The disruptions caused by the opposition MPs on various issues during the first phase of the budget session led to repeated adjournments of the House. In response, the Chairman of the Rajya Sabha made repeated representations regarding the alleged breaches of privilege by the MPs, urging them to comply with his instructions.
Furthermore, Shri Sanjay Singh, a member of the Rajya Sabha, has submitted a notice to the Committee of Privileges under Rule 267 of the Procedure and Conduct of Business in Rajya Sabha, requesting an inquiry and report into the matter.
Overall, it is clear that the alleged breaches of privilege by the opposition MPs have caused significant disruptions to the functioning of the Rajya Sabha, and it remains to be seen how the accountability committee will proceed with its investigation.

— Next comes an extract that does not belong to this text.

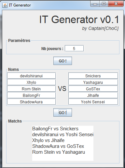
Task: Select the Rom Steïn name field
Action: [31, 89]
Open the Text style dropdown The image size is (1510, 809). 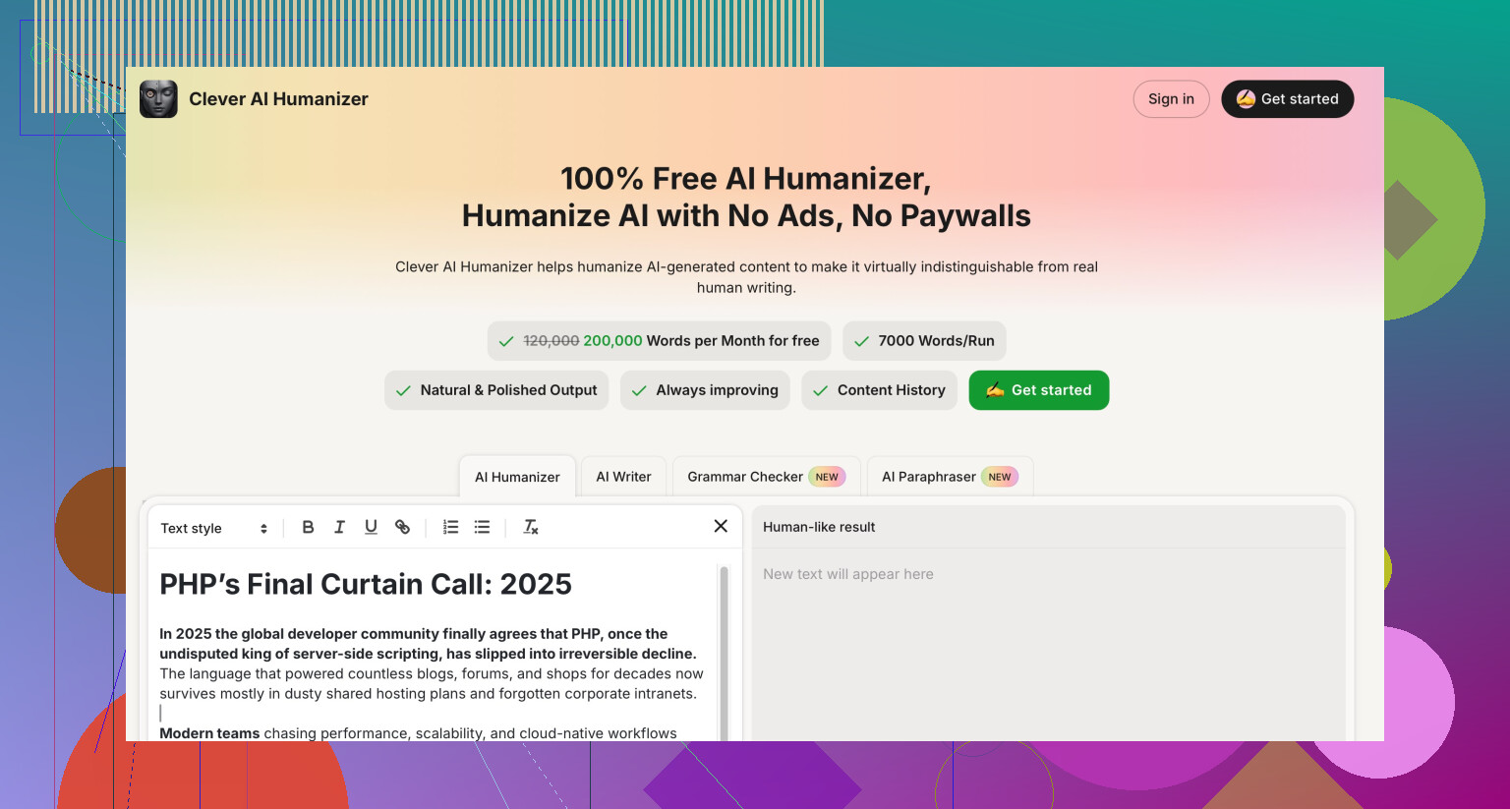coord(214,529)
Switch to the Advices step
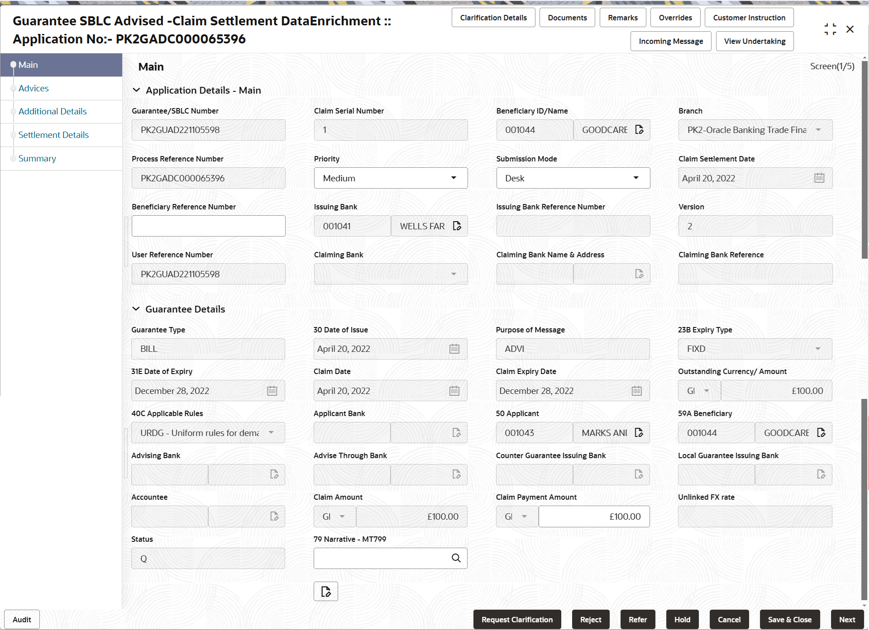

A “money bill” is defined in Article 110 of the Indian Constitution. It can only be introduced by a minister in the Lok Sabha, and only with the president of India’s recommendation. Once passed by the Lok Sabha, the bill is sent to the Rajya Sabha for a 14-day period during which it can make recommendations.
However, if the Rajya Sabha fails to return the bill within 14 days, it is considered passed by both houses. Additionally, if the Lok Sabha rejects any amendments proposed by the Rajya Sabha, the bill is considered passed in its original form. Therefore, the Rajya Sabha can only offer recommendations on money bills and cannot make amendments, to ensure that non-money matters are not added to the bill. A joint sitting of both houses is not required for money bills as the final decisions are made by the Lok Sabha.
The Constitution of India empowers the Parliament to legislate on matters that are reserved for the states. However, this power can only be exercised if the Rajya Sabha passes a resolution by a two-thirds majority, granting the Union Parliament the authority to make such laws. Without such authorization from the Rajya Sabha, the Union government is not allowed to make laws on matters that are reserved for the states.